(Dataset records)
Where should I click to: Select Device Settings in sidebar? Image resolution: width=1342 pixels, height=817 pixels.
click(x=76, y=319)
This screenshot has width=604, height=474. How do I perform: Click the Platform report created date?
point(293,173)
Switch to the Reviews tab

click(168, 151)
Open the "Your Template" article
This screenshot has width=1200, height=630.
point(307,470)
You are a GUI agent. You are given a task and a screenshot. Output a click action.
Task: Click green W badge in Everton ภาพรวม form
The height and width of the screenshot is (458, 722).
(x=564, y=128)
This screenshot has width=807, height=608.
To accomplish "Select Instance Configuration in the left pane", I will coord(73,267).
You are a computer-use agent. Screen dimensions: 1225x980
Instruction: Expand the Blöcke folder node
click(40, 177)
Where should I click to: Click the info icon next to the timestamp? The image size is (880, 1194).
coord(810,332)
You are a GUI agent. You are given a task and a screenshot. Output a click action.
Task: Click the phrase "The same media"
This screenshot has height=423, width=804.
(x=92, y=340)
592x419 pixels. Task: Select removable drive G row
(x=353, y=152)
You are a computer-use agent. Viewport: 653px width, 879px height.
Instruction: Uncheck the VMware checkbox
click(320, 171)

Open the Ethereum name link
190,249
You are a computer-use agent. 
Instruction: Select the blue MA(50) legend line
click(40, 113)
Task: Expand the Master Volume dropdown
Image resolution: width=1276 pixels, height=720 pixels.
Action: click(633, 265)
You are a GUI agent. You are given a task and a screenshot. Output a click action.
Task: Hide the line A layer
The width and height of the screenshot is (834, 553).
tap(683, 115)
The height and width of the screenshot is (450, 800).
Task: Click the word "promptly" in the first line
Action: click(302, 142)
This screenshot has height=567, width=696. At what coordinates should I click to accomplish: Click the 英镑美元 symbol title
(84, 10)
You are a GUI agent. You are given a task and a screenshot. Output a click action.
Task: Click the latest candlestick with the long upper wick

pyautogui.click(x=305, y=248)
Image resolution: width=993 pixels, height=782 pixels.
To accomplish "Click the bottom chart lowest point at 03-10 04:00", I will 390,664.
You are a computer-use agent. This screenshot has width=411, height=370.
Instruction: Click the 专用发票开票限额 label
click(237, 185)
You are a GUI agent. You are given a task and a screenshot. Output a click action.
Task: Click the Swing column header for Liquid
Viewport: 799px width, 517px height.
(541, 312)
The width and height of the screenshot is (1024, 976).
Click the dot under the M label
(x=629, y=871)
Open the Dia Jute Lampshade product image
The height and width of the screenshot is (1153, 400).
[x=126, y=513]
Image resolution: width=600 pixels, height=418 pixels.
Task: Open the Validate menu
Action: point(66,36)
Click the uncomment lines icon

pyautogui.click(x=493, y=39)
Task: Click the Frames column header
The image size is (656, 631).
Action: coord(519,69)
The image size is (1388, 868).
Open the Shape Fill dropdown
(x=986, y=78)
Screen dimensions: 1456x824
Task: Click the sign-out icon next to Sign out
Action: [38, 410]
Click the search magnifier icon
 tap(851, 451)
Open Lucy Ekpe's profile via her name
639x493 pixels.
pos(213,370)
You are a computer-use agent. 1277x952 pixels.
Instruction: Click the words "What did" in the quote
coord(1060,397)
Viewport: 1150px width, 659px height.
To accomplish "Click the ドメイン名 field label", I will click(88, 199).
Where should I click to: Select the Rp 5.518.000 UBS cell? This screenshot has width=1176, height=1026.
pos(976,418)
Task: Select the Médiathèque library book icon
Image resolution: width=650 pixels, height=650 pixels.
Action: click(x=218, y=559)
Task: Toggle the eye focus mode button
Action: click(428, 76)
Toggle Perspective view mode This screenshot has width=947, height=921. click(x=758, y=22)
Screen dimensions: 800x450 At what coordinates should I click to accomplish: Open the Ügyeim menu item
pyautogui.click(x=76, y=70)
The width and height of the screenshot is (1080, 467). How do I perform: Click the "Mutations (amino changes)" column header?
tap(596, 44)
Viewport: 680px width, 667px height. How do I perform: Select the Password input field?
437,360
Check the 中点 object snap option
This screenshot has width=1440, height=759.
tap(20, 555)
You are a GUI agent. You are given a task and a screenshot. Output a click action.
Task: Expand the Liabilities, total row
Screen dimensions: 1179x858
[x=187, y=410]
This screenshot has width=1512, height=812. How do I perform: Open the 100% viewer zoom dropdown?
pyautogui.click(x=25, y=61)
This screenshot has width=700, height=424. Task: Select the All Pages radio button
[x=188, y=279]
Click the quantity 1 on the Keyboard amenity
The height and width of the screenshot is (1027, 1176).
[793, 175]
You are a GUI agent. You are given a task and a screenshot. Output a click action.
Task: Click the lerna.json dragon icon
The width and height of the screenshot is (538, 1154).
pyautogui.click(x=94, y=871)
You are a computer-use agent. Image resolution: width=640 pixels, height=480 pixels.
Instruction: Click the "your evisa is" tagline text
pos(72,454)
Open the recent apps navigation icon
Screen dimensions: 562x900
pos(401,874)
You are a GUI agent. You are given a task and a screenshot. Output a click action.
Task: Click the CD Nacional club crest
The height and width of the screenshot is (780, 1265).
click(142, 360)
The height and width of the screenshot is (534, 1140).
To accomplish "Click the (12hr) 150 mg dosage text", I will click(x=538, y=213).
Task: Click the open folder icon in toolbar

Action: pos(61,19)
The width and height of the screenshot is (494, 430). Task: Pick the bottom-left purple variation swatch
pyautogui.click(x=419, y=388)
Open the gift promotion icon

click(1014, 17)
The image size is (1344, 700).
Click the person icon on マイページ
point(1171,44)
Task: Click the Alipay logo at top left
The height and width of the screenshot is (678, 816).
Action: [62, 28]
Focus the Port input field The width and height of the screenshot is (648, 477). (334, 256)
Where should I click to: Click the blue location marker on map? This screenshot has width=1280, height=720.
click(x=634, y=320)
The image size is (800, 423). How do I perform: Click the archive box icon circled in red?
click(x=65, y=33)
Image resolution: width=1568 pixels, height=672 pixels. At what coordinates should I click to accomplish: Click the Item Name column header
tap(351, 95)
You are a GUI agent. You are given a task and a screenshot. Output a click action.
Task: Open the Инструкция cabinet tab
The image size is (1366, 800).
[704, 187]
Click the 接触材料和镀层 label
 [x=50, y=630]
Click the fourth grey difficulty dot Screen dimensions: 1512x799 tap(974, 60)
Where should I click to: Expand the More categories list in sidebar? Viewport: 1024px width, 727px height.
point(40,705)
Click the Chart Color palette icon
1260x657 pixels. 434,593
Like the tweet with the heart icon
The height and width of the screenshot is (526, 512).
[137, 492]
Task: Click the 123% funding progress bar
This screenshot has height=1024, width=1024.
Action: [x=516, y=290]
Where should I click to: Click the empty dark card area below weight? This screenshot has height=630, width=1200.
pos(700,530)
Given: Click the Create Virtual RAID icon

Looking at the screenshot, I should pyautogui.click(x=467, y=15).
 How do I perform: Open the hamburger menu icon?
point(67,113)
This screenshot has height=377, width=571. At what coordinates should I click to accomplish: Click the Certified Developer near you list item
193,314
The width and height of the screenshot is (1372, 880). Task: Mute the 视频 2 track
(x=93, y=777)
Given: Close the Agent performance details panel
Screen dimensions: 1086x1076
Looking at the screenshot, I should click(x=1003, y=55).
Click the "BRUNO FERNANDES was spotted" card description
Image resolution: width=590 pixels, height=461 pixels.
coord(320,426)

> _Activity_
For this exercise, find all lines in the records containing the word "computer" and copy them.

> _Result for this task_
You are a computer-use agent. Screen dimensions: 1225x980
You are a computer-use agent. Viewport: 653px width, 879px height.
You are a computer-use agent. 
You are a computer-use agent. This screenshot has width=411, height=370.
You are a computer-use agent. 1277x952 pixels.
You are a computer-use agent. Image resolution: width=640 pixels, height=480 pixels.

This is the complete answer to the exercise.